[Extracted data entries]
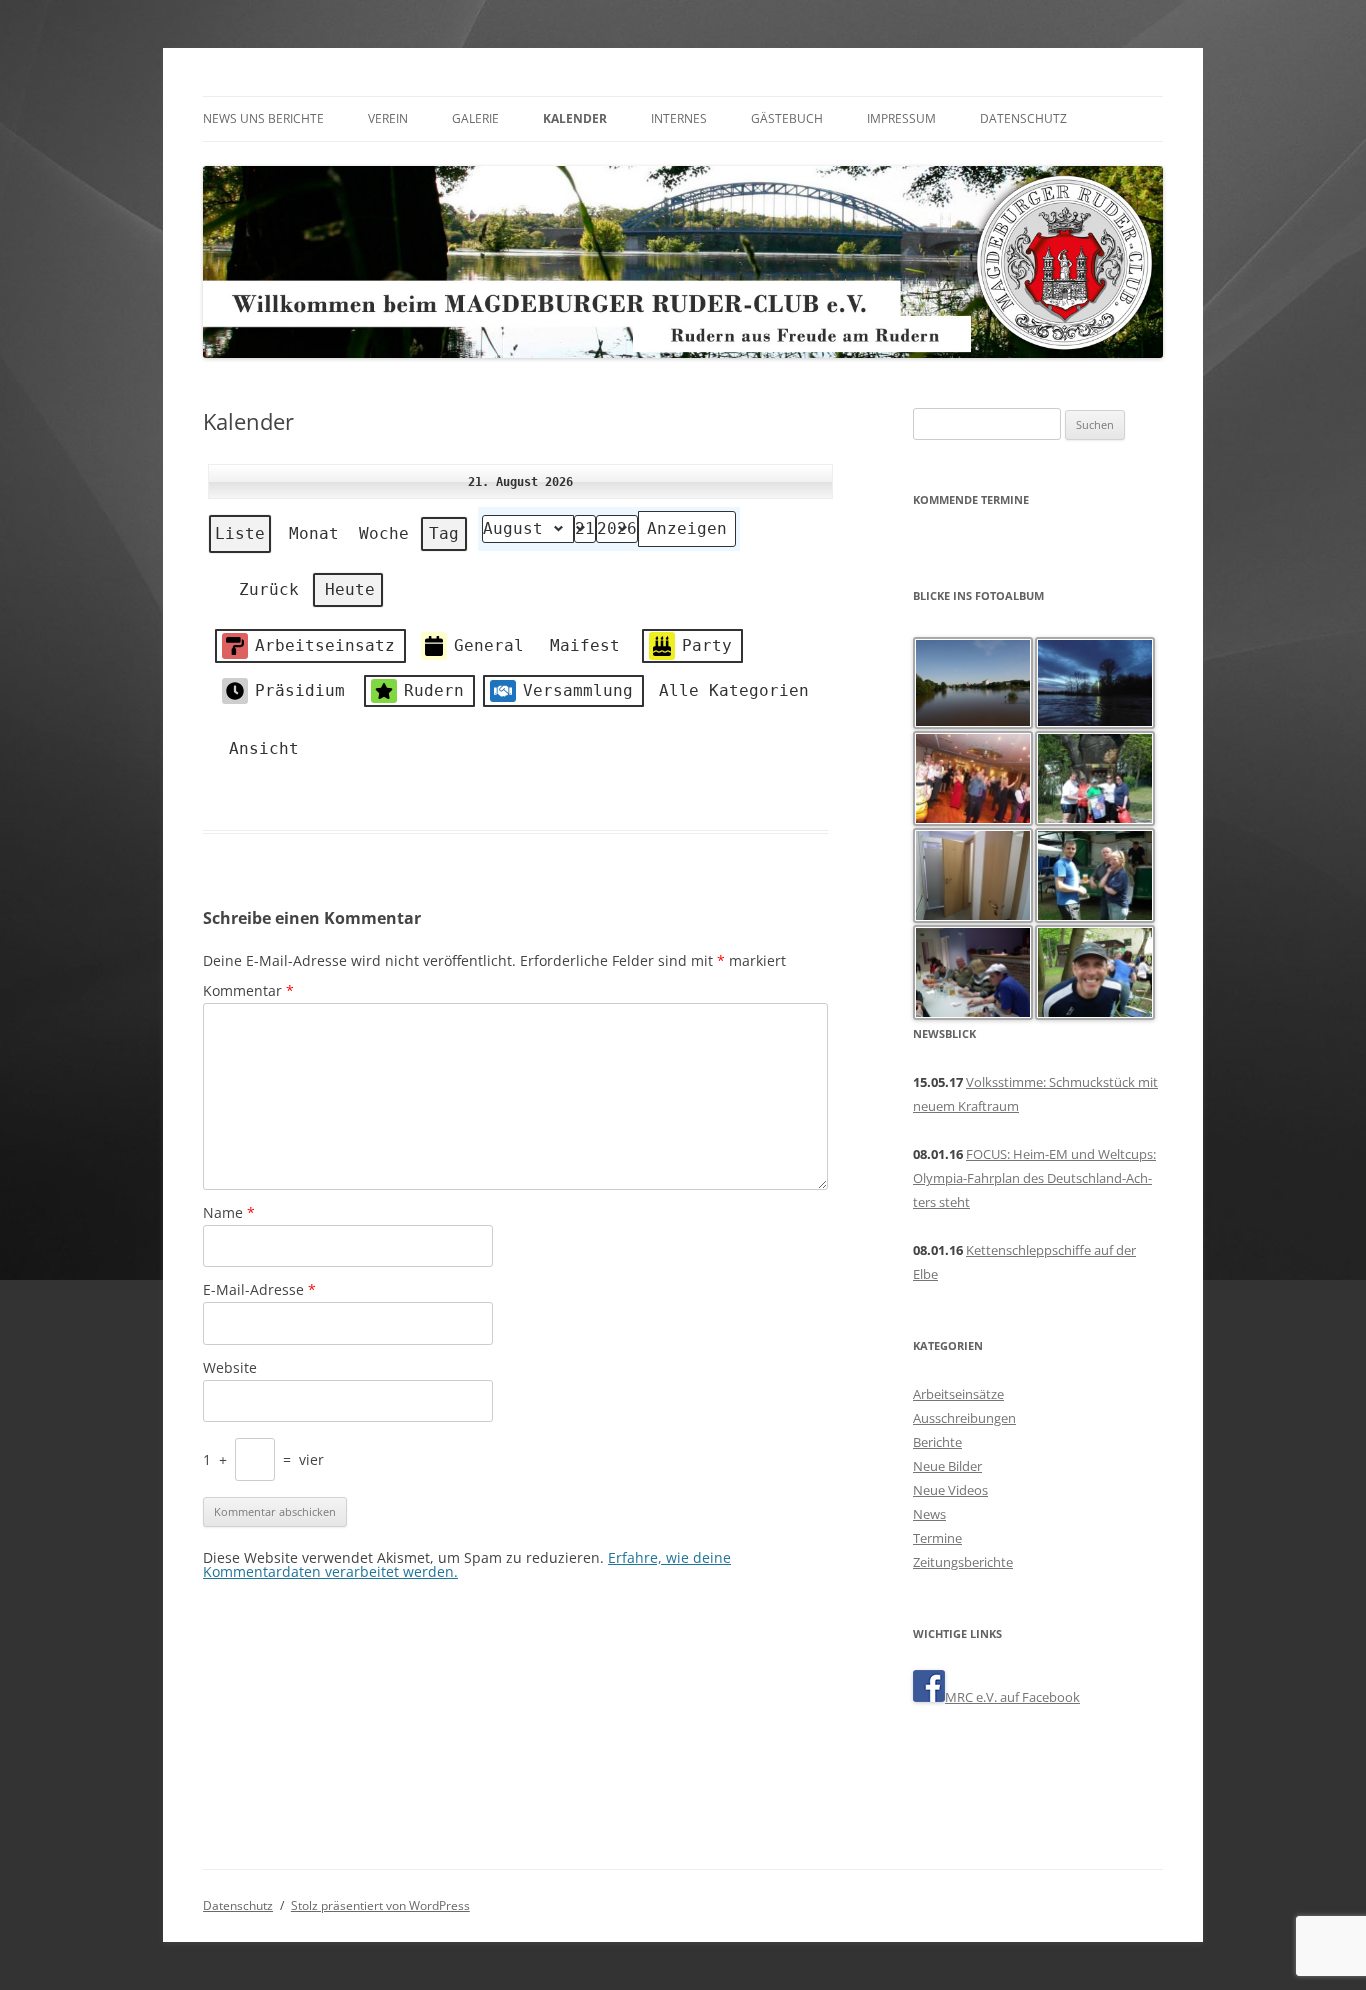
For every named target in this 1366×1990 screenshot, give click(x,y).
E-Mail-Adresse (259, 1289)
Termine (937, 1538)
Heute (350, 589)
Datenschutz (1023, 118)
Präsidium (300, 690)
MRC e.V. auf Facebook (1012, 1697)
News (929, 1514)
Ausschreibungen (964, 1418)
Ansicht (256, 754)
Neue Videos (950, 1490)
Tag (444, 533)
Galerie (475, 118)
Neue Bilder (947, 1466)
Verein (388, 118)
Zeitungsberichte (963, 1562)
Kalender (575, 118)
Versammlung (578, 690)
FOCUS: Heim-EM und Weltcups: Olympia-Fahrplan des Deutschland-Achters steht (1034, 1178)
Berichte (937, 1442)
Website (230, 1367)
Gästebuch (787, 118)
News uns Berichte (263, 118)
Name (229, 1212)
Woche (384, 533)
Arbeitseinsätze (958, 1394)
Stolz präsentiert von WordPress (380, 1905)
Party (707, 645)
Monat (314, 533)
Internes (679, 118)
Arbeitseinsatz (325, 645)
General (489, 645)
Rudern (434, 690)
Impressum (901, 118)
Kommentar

- _EXERCISE REQUIREMENTS_
Please copy only the lines from the one with "Arbeitseinsätze (958, 1394)" through the final line of the records above, both ends included.

- _EXERCISE RESPONSE_
Arbeitseinsätze (958, 1394)
Stolz präsentiert von WordPress (380, 1905)
Party (707, 645)
Monat (314, 533)
Internes (679, 118)
Arbeitseinsatz (325, 645)
General (489, 645)
Rudern (434, 690)
Impressum (901, 118)
Kommentar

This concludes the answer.